Secondly, the generators designed for SS-WTSs are not grid code compliant and are thus ineligible for large-scale grid-connected applications. Thirdly, the methods used to model and analyse the S-PMC unit can yield inaccurate results when predicting the maximum torque of the S-PMC, which can jeopardise the stability of the SS-WTS.

Finally, there are concerns regarding the added mass and cost of the S-PMC unit. In this dissertation, optimal impedance matching for grid-tied SGs is investigated. It is found that a synchronous reactance of 0.5 per unit yields the best grid-connected performance. Furthermore, a rotor hybrid-excited design methodology for grid-tied synchronous generators is proposed and evaluated. 

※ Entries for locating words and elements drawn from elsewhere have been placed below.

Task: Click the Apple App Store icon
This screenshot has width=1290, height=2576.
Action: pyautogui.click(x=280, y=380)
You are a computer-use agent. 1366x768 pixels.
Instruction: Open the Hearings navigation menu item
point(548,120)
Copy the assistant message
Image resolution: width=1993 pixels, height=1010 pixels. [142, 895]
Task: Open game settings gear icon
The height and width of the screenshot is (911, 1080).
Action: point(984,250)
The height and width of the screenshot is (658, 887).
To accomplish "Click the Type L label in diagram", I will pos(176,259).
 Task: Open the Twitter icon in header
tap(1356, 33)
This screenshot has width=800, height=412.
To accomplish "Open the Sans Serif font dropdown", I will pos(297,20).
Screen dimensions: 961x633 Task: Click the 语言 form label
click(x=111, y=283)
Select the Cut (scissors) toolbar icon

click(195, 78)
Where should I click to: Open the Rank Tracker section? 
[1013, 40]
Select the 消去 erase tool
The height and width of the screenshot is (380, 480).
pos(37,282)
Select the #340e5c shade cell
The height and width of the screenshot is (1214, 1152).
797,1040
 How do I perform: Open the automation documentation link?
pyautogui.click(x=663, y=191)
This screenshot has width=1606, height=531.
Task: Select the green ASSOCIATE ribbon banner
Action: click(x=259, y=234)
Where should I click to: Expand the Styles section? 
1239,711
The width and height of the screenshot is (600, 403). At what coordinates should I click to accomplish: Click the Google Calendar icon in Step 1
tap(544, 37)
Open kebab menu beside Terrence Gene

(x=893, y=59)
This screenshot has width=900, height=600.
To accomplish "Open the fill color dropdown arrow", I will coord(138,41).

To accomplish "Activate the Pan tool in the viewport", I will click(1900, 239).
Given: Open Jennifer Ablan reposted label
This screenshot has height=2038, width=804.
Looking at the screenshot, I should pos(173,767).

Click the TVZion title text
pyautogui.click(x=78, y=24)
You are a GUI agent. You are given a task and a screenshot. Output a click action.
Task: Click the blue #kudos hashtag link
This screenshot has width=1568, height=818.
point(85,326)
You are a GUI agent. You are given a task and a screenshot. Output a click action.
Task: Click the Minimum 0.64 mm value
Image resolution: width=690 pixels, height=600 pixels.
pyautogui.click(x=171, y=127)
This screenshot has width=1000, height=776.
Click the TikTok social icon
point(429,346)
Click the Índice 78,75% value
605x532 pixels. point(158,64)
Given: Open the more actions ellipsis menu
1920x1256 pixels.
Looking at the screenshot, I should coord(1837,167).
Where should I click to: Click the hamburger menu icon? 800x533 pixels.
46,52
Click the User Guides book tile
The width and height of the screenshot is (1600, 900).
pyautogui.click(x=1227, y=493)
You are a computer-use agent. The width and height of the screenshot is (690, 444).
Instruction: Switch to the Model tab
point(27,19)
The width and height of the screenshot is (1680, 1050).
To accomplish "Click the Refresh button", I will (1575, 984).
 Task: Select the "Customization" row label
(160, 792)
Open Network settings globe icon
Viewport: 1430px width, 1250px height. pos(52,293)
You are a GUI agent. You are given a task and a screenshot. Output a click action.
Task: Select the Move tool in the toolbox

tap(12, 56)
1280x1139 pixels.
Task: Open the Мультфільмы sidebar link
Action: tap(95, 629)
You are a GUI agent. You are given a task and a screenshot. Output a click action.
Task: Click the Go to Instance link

Accurate finite-element (FE) analysis shows that the proposed hybrid-excitation method ensures that the grid-tied generator has variable flux and hence variable reactive power compensation capabilities to comply with modern grid codes. Measured results from a novel 15 kW hybrid-excited SG verify the generator’s FE results and grid code compliance. 

Aims and Objectives of this Research

This study aims to design and develop grid-tied and grid-compliant SSGs to provide grid strength, inertia and other grid-supporting services. To fulfil these aims, the objectives of this study include the following:

  1. Reviewing the relevant literature on SS-WTSs to assess its advantages and disadvantages concerning providing grid services.
  2. Developing modelling and analysis frameworks for designing grid code-compliant slip synchronous generators. 
  3. Verify (to the degree possible) the developed modelling and analysis frameworks using measured results from built 15 kW S-PMC and SG prototypes.
  4. Investigating and comparing geared SS-WTSs with medium- and low-speed S-PMCs at a utility-scale power rating on a drivetrain cost-per-kW basis.
  5. Develop and investigate the dynamic stability of geared SS-WTSs during grid fault conditions.

Final Thoughts

This dissertation used the FE-based, frozen permeability method to accurately determine the modelling parameters and performance characteristics of the S-PMC over its entire operating range. The measured results from an S-PMC prototype validate the FE analysis results. 

Furthermore, a study comparing medium- and low-speed S-PMCs at a 3 MW power rating indicates that the medium-speed S-PMC has a significantly lower cost-per-kW and active mass than the low-speed S-PMC. Thus, S-PMCs in high-speed SS-WTSs should be considered to reduce the overall mass and cost of the SS-WTSs.